>> START

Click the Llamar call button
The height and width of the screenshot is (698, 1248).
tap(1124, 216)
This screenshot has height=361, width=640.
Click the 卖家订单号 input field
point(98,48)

>> END

Please show every line above that contains the word "screenshot", copied in full.

The height and width of the screenshot is (698, 1248).
This screenshot has height=361, width=640.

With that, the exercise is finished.